** EXERCISE TASKS **
A - Please list every kind of event that the article on Turkish mining accidents names as a cause of deadly mining disasters in Turkey.
B - Summarize the article on Turkish mining accidents in two sentences.
C - Pick up the article on Turkish mining accidents after its final sentence and write its next paragraph.

Mining accidents seem to be Turkey’s destiny. Deadly disasters caused by methane gas explosions, fires, cave-ins and flooding occur almost on a yearly basis. More than 3,000 miners have been killed in Turkey since 1941, including 78 in 2012 and 95 in 2013.
The main reason behind the tragedies is the inadequate level of safety measures in workplaces. In October 2013, lawmakers of the main opposition Republican People’s Party (CHP), backed by colleagues from the two other opposition parties in parliament, submitted a proposal to create a parliamentary inquiry commission to look into the rising number of accidents. The proposal, spearheaded by CHP deputy Ozgur Ozel, called for an inquiry into the reasons and persons responsible for deadly accidents in Soma, a region dotted with coal mines in western Turkey. The proposal, which made it to the general assembly only on April 29, was voted down by Justice and Development Party (AKP) lawmakers, who hold a comfortable majority in parliament.
Two weeks later, on May 13, the deadliest mining accident in Turkish history struck Soma, claiming 301 lives. In fact, to call the disaster an “accident” may be inaccurate. The miners might have not perished had they had safe rooms as their colleagues in European countries do.

** LISTING **
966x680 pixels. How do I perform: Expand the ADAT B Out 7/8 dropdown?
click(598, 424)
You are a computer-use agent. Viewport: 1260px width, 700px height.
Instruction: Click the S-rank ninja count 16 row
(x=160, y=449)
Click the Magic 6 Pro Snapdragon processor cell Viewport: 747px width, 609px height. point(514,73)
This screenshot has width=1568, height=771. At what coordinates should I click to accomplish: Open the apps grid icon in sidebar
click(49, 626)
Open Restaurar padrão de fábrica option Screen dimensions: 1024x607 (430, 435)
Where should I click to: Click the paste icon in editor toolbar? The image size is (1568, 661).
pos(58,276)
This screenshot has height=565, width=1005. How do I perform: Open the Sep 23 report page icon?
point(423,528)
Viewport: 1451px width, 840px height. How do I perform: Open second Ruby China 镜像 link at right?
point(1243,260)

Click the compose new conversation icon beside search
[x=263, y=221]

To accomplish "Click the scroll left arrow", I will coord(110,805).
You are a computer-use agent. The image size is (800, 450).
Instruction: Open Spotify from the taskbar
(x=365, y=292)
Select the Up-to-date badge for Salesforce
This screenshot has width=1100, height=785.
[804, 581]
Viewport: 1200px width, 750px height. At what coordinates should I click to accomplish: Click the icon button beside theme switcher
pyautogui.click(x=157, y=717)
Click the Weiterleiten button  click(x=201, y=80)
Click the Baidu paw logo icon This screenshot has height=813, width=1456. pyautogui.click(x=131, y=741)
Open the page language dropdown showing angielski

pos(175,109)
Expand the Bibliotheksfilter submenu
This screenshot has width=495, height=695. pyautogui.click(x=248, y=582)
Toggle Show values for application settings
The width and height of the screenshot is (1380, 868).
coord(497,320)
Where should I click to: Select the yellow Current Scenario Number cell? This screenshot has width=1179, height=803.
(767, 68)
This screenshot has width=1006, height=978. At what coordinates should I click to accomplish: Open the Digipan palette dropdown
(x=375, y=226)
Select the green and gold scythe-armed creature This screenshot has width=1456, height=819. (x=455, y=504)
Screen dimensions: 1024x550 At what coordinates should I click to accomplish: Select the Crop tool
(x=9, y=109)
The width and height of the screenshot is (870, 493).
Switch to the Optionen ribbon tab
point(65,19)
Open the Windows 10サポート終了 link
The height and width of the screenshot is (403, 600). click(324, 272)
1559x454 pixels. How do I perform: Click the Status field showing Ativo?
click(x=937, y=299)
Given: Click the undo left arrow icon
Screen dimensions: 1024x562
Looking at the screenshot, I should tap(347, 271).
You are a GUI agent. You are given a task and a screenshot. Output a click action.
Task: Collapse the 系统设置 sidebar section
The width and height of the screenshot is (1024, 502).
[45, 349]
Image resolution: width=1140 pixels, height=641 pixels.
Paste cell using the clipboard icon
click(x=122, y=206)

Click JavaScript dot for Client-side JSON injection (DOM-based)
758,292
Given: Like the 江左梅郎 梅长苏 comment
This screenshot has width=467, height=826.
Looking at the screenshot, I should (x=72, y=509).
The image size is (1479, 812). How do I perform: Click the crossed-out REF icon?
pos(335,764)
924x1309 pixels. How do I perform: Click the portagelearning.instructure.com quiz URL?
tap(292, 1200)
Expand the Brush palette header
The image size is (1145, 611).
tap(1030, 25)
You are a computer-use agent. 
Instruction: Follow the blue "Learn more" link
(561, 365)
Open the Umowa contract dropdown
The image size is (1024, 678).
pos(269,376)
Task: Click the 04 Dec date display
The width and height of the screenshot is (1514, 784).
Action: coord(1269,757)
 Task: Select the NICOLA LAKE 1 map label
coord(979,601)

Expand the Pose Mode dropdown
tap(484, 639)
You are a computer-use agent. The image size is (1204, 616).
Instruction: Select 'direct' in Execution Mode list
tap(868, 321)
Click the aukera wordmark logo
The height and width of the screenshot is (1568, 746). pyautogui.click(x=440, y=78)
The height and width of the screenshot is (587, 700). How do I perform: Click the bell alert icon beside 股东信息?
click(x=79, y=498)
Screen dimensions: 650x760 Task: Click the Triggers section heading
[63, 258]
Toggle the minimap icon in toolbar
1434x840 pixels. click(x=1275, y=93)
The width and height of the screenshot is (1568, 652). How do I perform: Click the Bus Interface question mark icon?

** PER-TASK OUTPUTS **
A - Methane gas explosions, fires, cave-ins, flooding

B - Deadly mining disasters strike Turkey almost every year and have killed more than 3,000 miners since 1941, mainly because of inadequate safety measures in workplaces. An opposition proposal for a parliamentary inquiry into deadly accidents in Soma reached the general assembly on April 29 and was voted down by AKP lawmakers, and two weeks later the deadliest mining accident in Turkish history killed 301 people in Soma.

C -
Turkish employers, however, are loath to make costly investments. The boss of the Soma mine, for instance, preferred to use his earnings from the mine to erect a luxury residential building in Istanbul rather than setting up safe rooms, each of which would have rescued 40 workers. The $250,000 cost of a safe room was too expensive for 40 lives!
The government could have made the safe rooms compulsory had it wished to do so. During a debate in parliament’s planning and budget commission on July 11, CHP lawmakers proposed making the measure compulsory, but again their AKP colleagues voted down the motion. Labor and Social Security Minister Faruk Celik also said he was against the proposal, flouting one of his basic missions — ensuring worker safety — and turning a blind eye to the regulations of the European Union, which Turkey is seeking to join, as well as International Labor Organization (ILO) conventions, which make safe rooms an obligatory measure.
Last week, the government came up with a cheaper measure: a plan to put microchips on miners. Not a safe room to save lives, but a chip costing just a few dollars to track the workers.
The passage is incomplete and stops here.